After teaching at the University of Rochester for five years, Plesset returned to Caltech in 1940 and then left in 1942 to head the Analytical Group of the Douglas Aircraft Company where he devoted his talents to airplane design and the development of new technology. Following a round of visits to the post-war European theater as a scientific representative of the U.S. Air Force, Plesset returned to Caltech permanently as associate professor in 1948, was made a full professor in 1951, was appointed in 1963 as professor in engineering science, and became professor emeritus in 1978. He was also adjunct professor of nuclear engineering at the University of California, Los Angeles, from 1977 to 1988.
In research, Plesset made significant contributions along the frontier where science and engineering meet, leaving the profession with more than one hundred publications of lasting value. The Rayleigh-Plesset equation continues to play a basic role in bubble dynamics, whether used in cavitating flows or in the sack model for atomic nuclei theory. His inspiring teaching, marked with clarity and elegance in treating basic principles, was much appreciated by his students.

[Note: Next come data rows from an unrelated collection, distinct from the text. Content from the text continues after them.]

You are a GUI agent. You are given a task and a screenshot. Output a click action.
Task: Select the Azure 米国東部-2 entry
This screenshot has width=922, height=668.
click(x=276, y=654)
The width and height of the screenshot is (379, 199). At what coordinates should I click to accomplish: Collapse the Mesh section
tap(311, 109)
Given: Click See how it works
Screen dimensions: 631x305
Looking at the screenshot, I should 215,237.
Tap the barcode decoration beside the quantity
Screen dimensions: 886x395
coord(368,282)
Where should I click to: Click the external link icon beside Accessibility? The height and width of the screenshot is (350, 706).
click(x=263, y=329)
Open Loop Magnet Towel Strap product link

An authority on multiphase fluid dynamics and nuclear physics, Plesset served on the U.S. Nuclear Regulatory Commission's Advisory Committee for Reactor Safeguards, first as a consultant, then as a member from 1975 to 1982, and as chairman of the panel in 1980. In these capacities Milton provided assistance and guidance to the development of effective numerical codes to simulate day-to-day operations of a nuclear reactor and to monitor any emergency situation. He played a leading role in spearheading international cooperation with Japan and Germany on joint programs for model tests of the operation of nuclear reactors and establishing the overall rules for their safeguards.
Throughout his career, Plesset served as a consultant to the RAND Corporation, various industrial companies, and the government. He was active in several professional societies. He was a fellow of the American Physical Society; a fellow of the American Society of Mechanical Engineers (ASME); and chairman of the Executive Committee, Fluid Engineering Division of ASME, 1971-1972. He received many awards and honors, including the 1968 ASME Outstanding Research Paper Award and the 1980 ASME Thurston Lectureship.
Milton Plesset is survived by his wife, Janet Jenks; four children, Jean, Michael, Marjorie, and Judith from his previous marriage to Isabel Rosanoff (a writer, who died in 1985); and five grandchildren.